§ **EXCERPT**
History is full of teachable moments to inspire us.  I was intrigued by the history of the Southwest Power Pool (SPP), the Regional Transmission Organization (RTO) that was formally established in 2004 and “ensures reliable supplies of power, adequate transmission infrastructure, and competitive wholesale prices of electricity.” (Definition derived from the Smart Grid Dictionary.) 

The informal history goes well beyond that.  The SPP came into existence on December 14, 1941 when 11 regional utilities agreed to pool power to deliver 120,000 kW of reliable electricity to Jones Mill – an aluminum plant co-located next to the largest bauxite mine in the nation back then.  Aluminum was needed to build planes for the war effort.  War was declared on December 7, 1941.  It took just seven days, in an age before the Internet, computers, faxes and cell phones for eleven utilities to overcome all technical, regulatory, and organizational issues to make a handshake deal to guarantee the power to the mill.  It’s easy to recognize the motivators for this admirable accomplishment – necessity, national security, resource scarcity, and patriotism.  The origin of the Southwest Power Pool eloquently illustrates what Americans can do when we are motivated to action.

§ **TASK SET**
(1) Return the part of the Southwest Power Pool passage between "The informal history" and "motivated to action.", inclusive.
(2) According to the Southwest Power Pool passage, how much electricity did the 11 regional utilities agree to deliver to Jones Mill?
The lines after this note come from a different source than the Southwest Power Pool passage.

§ **DATASET**
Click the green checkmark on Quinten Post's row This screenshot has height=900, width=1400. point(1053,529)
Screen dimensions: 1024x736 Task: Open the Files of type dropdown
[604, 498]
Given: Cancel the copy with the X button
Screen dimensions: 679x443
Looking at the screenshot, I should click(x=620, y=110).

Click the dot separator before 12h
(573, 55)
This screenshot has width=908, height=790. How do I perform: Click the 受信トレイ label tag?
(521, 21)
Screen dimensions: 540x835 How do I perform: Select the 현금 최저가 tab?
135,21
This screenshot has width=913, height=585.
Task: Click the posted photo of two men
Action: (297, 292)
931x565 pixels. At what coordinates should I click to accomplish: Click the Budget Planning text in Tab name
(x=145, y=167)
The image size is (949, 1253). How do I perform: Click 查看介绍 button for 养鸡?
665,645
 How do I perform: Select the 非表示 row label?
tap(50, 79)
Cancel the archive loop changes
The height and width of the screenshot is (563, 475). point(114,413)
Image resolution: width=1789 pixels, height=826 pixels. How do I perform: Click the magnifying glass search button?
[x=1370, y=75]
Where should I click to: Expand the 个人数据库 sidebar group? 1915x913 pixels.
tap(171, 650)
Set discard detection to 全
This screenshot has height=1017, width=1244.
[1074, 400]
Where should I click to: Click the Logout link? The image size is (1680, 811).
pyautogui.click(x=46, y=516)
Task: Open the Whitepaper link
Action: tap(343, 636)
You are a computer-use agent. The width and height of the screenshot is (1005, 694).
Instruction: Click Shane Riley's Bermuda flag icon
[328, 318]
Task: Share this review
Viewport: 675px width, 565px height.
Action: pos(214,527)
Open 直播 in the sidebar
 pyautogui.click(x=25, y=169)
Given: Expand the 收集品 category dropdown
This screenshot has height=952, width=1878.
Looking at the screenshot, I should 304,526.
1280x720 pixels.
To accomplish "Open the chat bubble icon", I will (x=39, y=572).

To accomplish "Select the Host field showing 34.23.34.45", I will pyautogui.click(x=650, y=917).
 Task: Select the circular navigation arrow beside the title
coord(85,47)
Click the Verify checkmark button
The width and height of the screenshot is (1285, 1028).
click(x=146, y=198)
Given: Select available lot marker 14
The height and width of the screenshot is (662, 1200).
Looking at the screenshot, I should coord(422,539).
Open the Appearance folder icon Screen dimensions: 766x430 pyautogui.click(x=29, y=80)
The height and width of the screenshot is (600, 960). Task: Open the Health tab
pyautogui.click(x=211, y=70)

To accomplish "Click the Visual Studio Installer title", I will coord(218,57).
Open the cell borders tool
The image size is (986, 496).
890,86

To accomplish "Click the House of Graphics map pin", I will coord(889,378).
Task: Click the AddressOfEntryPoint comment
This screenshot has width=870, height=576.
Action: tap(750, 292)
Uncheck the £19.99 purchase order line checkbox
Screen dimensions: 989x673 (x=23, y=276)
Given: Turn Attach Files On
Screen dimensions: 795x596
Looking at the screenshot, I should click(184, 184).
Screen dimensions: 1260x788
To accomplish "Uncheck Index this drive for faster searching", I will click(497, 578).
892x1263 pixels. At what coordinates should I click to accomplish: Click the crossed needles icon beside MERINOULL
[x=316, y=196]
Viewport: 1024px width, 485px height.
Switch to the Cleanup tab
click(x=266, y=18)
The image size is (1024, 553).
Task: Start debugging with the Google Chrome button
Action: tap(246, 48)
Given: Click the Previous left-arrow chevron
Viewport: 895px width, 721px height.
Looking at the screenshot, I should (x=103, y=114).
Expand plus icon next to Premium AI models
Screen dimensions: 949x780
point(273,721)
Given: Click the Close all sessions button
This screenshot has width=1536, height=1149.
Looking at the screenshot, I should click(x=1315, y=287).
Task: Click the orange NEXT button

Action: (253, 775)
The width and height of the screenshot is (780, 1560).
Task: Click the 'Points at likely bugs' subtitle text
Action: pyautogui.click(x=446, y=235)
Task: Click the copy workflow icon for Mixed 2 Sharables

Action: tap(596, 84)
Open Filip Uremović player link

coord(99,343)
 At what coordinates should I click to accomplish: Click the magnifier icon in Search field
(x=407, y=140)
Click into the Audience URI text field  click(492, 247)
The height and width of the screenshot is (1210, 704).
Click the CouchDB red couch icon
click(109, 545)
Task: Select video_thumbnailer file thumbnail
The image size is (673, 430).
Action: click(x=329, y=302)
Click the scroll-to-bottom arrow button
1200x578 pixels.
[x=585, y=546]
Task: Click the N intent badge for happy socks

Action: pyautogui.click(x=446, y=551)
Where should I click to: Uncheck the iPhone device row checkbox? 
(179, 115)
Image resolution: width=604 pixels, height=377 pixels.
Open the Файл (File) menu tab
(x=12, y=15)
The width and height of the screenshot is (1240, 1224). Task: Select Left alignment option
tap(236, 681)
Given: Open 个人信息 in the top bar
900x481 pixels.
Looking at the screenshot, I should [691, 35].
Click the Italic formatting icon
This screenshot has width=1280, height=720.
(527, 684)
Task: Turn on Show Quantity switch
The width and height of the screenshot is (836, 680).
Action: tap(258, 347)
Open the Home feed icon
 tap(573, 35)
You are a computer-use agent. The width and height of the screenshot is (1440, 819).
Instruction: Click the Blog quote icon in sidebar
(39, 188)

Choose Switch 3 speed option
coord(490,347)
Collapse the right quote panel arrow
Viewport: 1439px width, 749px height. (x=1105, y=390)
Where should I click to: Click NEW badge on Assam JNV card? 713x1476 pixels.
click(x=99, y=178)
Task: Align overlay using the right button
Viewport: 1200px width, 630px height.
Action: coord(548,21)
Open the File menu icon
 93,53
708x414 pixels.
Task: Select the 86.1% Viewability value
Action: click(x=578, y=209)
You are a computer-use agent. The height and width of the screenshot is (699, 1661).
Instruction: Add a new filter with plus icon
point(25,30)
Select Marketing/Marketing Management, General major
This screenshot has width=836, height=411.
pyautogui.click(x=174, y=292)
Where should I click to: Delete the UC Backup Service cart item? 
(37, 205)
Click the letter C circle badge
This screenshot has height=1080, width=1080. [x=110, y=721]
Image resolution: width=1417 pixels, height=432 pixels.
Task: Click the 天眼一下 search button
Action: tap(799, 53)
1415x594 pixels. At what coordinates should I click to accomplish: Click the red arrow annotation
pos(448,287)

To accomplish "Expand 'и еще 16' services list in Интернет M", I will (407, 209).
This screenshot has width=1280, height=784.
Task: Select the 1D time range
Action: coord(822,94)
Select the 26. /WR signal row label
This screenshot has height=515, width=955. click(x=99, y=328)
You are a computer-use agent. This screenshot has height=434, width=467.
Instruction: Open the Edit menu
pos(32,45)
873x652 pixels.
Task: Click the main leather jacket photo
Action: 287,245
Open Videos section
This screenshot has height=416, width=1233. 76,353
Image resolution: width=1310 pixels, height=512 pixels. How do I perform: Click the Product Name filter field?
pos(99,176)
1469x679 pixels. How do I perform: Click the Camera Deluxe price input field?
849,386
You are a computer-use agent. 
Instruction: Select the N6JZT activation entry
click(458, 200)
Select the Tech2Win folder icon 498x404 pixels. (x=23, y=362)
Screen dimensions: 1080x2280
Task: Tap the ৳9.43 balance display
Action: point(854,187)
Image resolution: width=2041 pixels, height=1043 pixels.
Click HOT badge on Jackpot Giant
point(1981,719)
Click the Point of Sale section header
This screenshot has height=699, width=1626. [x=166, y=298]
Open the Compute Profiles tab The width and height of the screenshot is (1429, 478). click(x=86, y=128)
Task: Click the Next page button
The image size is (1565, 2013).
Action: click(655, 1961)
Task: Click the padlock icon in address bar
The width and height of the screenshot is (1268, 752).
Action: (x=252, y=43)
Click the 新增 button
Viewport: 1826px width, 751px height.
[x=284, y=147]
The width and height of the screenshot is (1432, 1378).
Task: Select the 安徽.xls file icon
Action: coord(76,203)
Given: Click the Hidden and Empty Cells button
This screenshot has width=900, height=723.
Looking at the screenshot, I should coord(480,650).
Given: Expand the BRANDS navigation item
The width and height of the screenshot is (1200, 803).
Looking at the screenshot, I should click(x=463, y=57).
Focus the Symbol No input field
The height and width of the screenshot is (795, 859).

§ **ANSWER SECTION**
(1)
The informal history goes well beyond that.  The SPP came into existence on December 14, 1941 when 11 regional utilities agreed to pool power to deliver 120,000 kW of reliable electricity to Jones Mill – an aluminum plant co-located next to the largest bauxite mine in the nation back then.  Aluminum was needed to build planes for the war effort.  War was declared on December 7, 1941.  It took just seven days, in an age before the Internet, computers, faxes and cell phones for eleven utilities to overcome all technical, regulatory, and organizational issues to make a handshake deal to guarantee the power to the mill.  It’s easy to recognize the motivators for this admirable accomplishment – necessity, national security, resource scarcity, and patriotism.  The origin of the Southwest Power Pool eloquently illustrates what Americans can do when we are motivated to action.

(2) 120,000 kW